Whatever the present moment contains, accept it as if you had chosen it. Always work with it, not against it. Make it your friend and ally, not your enemy. This will miraculously transform your whole life.
- Eckhart Tolle

I believe the concussion was a blessing in disguise. I learned the importance of forgiveness and being kind to yourself. I had a lot of guilt knowing the pain I put those closest to me in, and through meditation, I was able to forgive myself and let the past go. Another piece to the recovery was acceptance, and I strongly resonate with Eckhart Tolle’s quote above. As soon as I accepted the current situation as is and worked with it, my mental health improved drastically.

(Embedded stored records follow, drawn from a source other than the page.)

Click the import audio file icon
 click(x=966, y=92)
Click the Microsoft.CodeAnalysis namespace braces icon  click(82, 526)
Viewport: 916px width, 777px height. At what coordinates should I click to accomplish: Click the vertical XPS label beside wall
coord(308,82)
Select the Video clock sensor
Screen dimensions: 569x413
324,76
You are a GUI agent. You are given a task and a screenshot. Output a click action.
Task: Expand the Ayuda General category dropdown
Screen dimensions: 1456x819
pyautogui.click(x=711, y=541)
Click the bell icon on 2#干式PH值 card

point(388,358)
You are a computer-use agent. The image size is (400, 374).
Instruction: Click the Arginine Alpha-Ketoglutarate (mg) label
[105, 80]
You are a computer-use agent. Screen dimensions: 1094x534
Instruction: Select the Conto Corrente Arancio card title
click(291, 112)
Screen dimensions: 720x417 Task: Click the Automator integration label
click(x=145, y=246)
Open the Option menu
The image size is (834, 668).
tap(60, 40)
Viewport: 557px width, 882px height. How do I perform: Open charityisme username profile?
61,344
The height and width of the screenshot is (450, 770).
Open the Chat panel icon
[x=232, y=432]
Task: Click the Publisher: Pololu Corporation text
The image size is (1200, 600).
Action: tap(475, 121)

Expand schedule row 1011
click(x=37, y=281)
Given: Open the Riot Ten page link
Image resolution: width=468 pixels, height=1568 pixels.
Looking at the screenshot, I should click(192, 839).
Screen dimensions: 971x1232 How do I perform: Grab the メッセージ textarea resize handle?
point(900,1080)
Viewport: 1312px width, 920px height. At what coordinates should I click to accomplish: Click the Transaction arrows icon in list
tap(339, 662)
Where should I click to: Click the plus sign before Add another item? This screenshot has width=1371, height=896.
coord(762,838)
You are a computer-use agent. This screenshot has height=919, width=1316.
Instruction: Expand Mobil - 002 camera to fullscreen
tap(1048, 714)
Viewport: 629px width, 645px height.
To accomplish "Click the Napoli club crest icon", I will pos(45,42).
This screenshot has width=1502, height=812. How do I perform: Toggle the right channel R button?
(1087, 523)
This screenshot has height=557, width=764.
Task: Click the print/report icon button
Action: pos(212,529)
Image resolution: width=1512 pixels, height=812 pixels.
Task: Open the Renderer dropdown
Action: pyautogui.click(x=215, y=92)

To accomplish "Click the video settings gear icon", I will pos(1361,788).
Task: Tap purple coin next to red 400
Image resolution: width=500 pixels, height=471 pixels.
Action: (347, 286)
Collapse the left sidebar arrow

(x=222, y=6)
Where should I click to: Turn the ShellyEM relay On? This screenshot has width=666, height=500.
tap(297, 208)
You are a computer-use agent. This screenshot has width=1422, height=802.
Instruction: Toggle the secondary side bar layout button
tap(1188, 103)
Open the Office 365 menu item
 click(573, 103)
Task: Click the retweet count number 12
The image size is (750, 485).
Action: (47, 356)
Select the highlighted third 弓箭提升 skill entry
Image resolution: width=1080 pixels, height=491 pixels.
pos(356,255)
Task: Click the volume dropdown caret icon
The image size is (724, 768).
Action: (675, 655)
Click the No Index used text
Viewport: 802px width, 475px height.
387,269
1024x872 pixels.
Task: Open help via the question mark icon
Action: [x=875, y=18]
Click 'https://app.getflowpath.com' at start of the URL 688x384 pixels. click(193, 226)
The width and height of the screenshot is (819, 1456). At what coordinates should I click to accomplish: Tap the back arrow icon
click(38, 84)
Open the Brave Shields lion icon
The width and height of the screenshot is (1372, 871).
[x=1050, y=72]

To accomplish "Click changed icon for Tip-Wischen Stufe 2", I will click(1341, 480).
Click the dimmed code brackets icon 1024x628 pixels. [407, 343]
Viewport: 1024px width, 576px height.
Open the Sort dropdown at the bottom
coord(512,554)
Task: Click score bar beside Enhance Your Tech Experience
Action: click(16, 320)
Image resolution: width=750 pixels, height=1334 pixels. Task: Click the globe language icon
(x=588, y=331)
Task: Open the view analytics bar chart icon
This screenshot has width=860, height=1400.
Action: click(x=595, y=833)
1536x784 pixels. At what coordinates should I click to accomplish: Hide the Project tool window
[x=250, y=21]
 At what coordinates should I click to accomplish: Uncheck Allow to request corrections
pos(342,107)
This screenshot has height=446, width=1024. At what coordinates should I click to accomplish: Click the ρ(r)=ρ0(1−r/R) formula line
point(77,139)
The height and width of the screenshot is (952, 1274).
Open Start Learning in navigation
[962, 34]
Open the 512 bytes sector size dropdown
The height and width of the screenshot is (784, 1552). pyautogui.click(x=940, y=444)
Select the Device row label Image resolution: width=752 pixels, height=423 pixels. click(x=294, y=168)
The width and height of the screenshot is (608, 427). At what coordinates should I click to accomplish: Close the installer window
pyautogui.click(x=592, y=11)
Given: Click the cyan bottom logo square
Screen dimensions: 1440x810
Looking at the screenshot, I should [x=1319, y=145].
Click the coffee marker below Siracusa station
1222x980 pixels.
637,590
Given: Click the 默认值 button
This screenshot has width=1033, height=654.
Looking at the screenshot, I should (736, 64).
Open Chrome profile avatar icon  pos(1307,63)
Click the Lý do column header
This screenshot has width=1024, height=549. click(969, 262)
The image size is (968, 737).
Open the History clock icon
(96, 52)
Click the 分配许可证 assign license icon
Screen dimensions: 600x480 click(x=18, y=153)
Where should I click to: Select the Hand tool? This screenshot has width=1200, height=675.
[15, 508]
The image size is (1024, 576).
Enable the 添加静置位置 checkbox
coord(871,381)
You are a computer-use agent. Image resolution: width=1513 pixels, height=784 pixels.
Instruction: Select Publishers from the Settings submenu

Another key lesson I learned is the power of resilience in the face of adversity. I often tell myself, if I can get through this concussion, I can get through anything in life. In yoga the other day, the instructor brought up a teaching that is at the heart of Buddhism – that to be human is to suffer, and out of suffering comes strength, growth, and compassion. If it wasn’t for the concussion, I would not have developed the level of compassion I have now. I believe that we, as human beings, are all inextricably connected to one another, and we all desire human connection. I hope no one has to ever experience the level of pain and hopelessness I have felt at the lowest point of my concussion journey – and if they do, I want to be there for them, hug them, and reassure them that this will pass. Being able to connect with others who have gone through a similar journey has been incredibly rewarding, and I am so grateful that Headway has provided this opportunity. Concussion recovery can be a lonely journey, and I believe being vulnerable and open to sharing our stories is both powerful and therapeutic. As Brené Brown puts it, vulnerability sounds like truth and feels like courage.

To everyone who is or knows someone going through the concussion recovery journey, know that you are never alone. My heart hurts with you, cries with you, laughs with you, and fights with you. Remember there is always a light at the end of the tunnel during hard times, just hold onto hope and it will take you there. Something beautiful will grow from all of your struggles – and it will be you.